======== 引用文

岩見沢を中心とする空知(そらち)では、観測史上、最大の豪雪となりました。それでも、ある友が語っていたそうです。「大雪のおかげで、すっかり有名になり、全国の方々から思いもよらぬ多くのエールをいただき、本当に勇気づけられました」と。あまりにけなげな心に、涙を禁じ得ませんでした。

赤平(あかびら)市の96歳、芦別(あしべつ)市の94歳の旧知のおばあさん方が、「吹雪になんか負けていられませんよ」と元気いっぱい近隣の友に励ましを贈っておられるとの嬉しい報告もいただきました。


決めた道

風波(ふうは)も楽しや

今朝の旅


私の北海道への旅は50回を超えます。小樽、札幌、そして夕張は、わが愛する友と新たな民衆運動を開拓してきた天地です。また、旭川、函館、釧路、苫小牧(とまこまい)、室蘭、帯広、稚内(わっかない)、別海(べっかい)、千歳(ちとせ)、江別(えべつ)、伊達(だて)など、広大な北海天地の至る所で、金の思い出を刻んできました。滝川(たきかわ)、美幌(びほろ)、長万部(おしゃまんべ)等で、車や列車での移動の合間に出会った方のことも、奥尻や利尻、礼文(れぶん)、天売(てうり)、焼尻(やぎしり)といった離島の同志のことも、全道の各地から駆けつけてくれた友のことも、私の胸から離れることはありません。

青春時代から交友を重ねてきた北海道の友は、実に朗らかで、快活に助け合う仲間たちです。大変であればあるほど、たとえば――

「雪かきもゆるくないっしょ?」

「いや、なんも、なんも! そっちこそ、ゆるくないべさ」といったやりとりが交わされます。

厳しい労作業も、あえて「きつい」とか「つらい」とか言わず、「ゆるくない」という柔らかな言葉をかけ合い、互いを気づかうのです。

================
======== データ一覧

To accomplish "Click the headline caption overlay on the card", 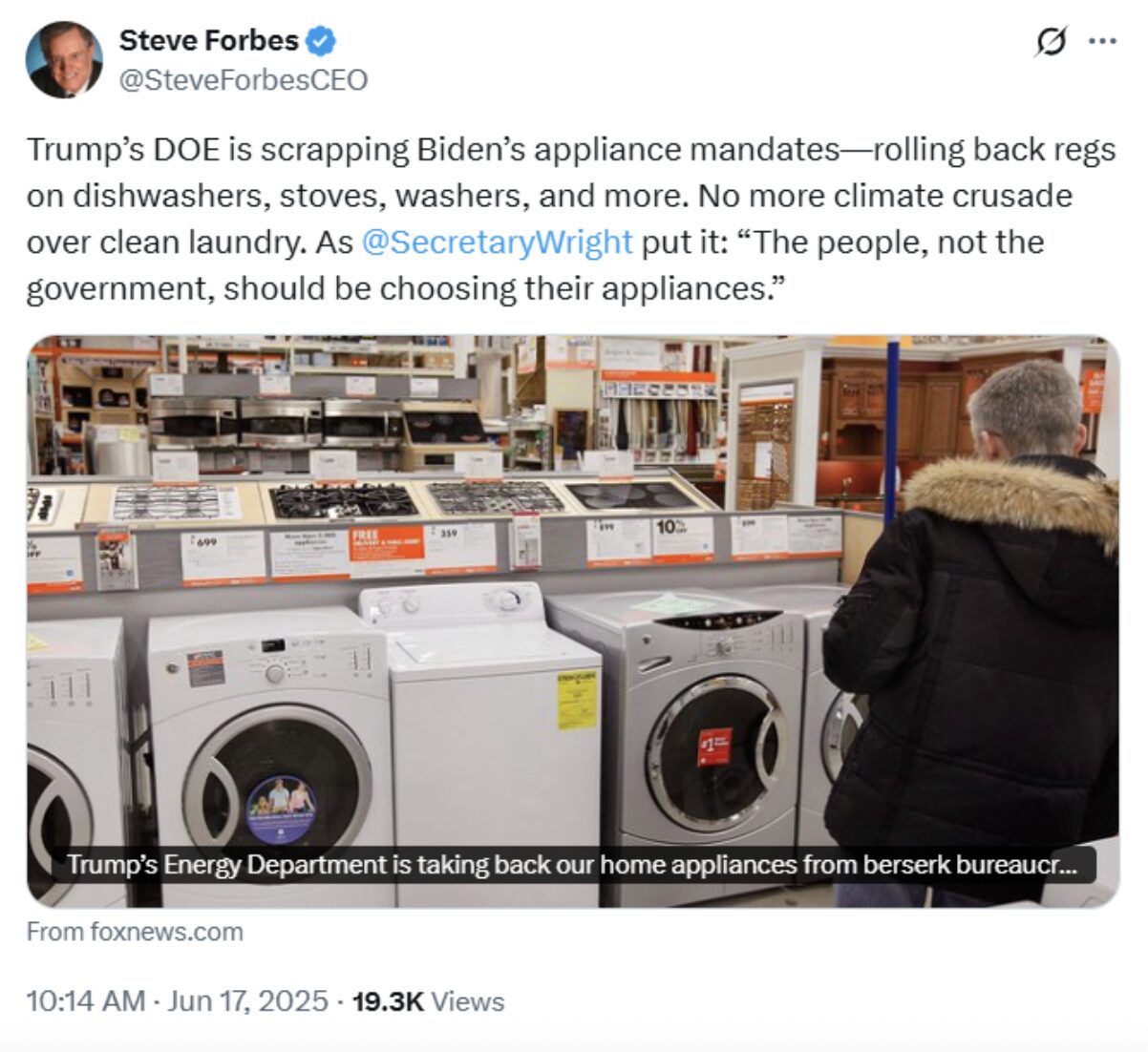I will pyautogui.click(x=572, y=865).
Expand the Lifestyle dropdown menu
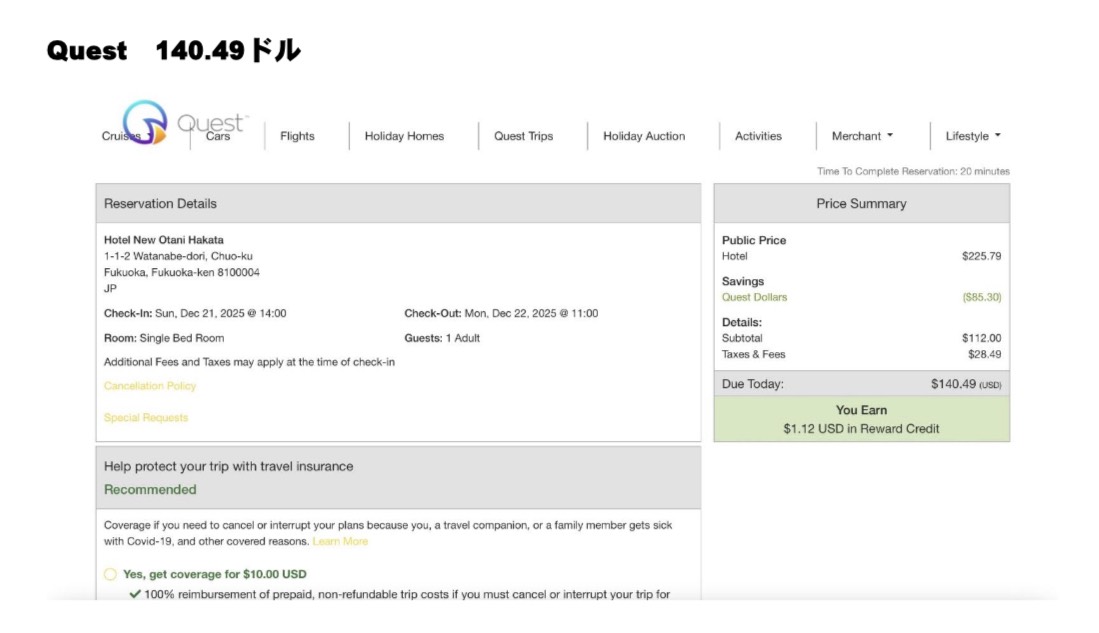 click(972, 136)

================

* **今回の課題**
A. 次の(i)〜(iii)が引用文の内容と合致するかをそれぞれ「はい」または「いいえ」で判定し、判定の根拠となる語句を引用文からそのまま抜き出して添えよ。(i) 空知では観測史上最大の豪雪となった。(ii) 筆者の北海道への旅は30回に満たない。(iii) 北海道の友は厳しい作業を「つらい」と言い合う。
B. 引用文で、赤平市と芦別市のおばあさん方はそれぞれ何歳とされているか。
上記の一覧は参照しなくても解答できる。

* **順番どおりの解答**
A.
(i) はい。「観測史上、最大の豪雪となりました」
(ii) いいえ。「私の北海道への旅は50回を超えます」
(iii) いいえ。『あえて「きつい」とか「つらい」とか言わず』

B. 赤平市の方が96歳、芦別市の方が94歳。